### Required tasks
1. Translate this sentence from the Creation Crate post into Spanish: "Each box contains everything you need to complete that month’s project, which at a minimum includes a (clone) Arduino, breadboard, and an instruction manual, along with the various components needed for that lesson."
2. Write the next part of the Creation Crate post, starting after its final paragraph.

### Selected text
What’s in the box?
A couple of months ago I got really excited when I saw that Adafruit had launched a curated box of products suitable for anyone that’s part of the maker scene. The AdaBox follows the same concept as something like Loot Crate, which has a unique theme per box and includes a bunch of items related to that theme. Once a particular box is gone, it’s gone.
Unfortunately, this excitement soon died down when I discovered AdaBox isn’t available in the UK (yet), but I wasn’t going give up hope, so off I went looking for an alternative – which is when I found Creation Crate.
Unlike AdaBox, each Creation Create is designed as an individual lesson in electronics, with each additional box building upon the knowledge gained in the previous one. This means everyone will get the same first box, no matter when they join, followed by the same second box, then third, etc..
Each box contains everything you need to complete that month’s project, which at a minimum includes a (clone) Arduino, breadboard, and an instruction manual, along with the various components needed for that lesson.
The manual itself is nicely produced, with diagrams showing how to assemble the components, the code for the Arduino (including a secret link to download the code), a troubleshooting section, additional exercises to complete (along with another secret link to the answers), and a sneak peek at the next box’s project.
My only complaint about the manual is the presentation of the code for the Arduino. It doesn’t use a monospace font, nor feature any indentation, and while it is commented throughout (which helps explain what it’s doing), the comments are under the code they describe (rather than above, which tends to be the standard for such things). This may be nitpicking, but these are simple things to fix and would go a long way towards setting best practice expectations.

### Recorded information
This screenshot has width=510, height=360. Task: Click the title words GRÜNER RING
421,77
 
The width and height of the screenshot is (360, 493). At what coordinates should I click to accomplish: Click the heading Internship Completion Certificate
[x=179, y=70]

### Response list
1. Cada caja contiene todo lo que necesitas para completar el proyecto de ese mes, que como mínimo incluye un Arduino (clon), una placa de pruebas y un manual de instrucciones, junto con los diversos componentes necesarios para esa lección.

2.
The first project was simple enough to assemble. It features a colour changing Chinese lantern controlled by three LEDs. The LEDs, one each of red, green and blue, step in turn through different levels of brightness, allowing for the mixing of the colours to light up the lantern.
It also has a light sensor which is meant switch the lantern off during the day, but in my case, it didn’t. This is probably something to do with the threshold defined in the script, which I’ve been far too lazy to toy about with.
Now, having got the first two boxes (although I’ve not assembled the second one yet [yes I have, see update below – Dan]), I think I’m going to wait for the third one (seeing as I’ve already paid for it) then cancel my subscription [maybe, see below – Dan]. This isn’t a bad service by any means, but it also isn’t aimed at me: someone that’s much closer to 40 years of age than 10.
When my niece is a bit older, I can very much see myself gifting a subscription to her, and would very much enjoy helping her assemble each project, but she’s a few years off that just now, and I can think of cheaper ways of getting spare Arduinos.
Hopefully, AdaBox (or something like it) will cross the pond in the near future, and I’ll have something else to spend my disposable income on, until then, I’ll stick to preparing for the zombie apocalypse.
Update: 5th October: Since I first published this post I’ve had a chance to build the second kit, a memory game which plays like Simon.
Unlike with the first kit, I really couldn’t be bothered to type out all the code manually, so after I’d assembled the components, I downloaded the code from their secret URL (which I was disappointed to see also didn’t feature code indentation) and flashed it onto the Arduino.
It was fun to play for a couple of minutes, but as I’m quick to bore I soon put it to one side. I have no intention of playing it again, but I’ve also not disassembled it yet, nor have I disassembled the first one. Maybe my interest is a bit more piqued than I figured.
In any case, the last page of the instruction manual always features a sneak peek of what’s coming in the next box, along with the challenge of guessing what it does. This time, it shows a photo of a breadboard with a HC-SR04 Ultrasonic Range Sensor. I’ve not used one of these before, but I’ve often seen them used as eyes on robots, so I’m interested to see what the project is going to do with it.
With all this in mind, I’m going to wait until I’ve built the third project before I decide if I’m going to continue with my subscription or not. I’ll update this post accordingly.
Update: 4th November: Another update, but probably my last.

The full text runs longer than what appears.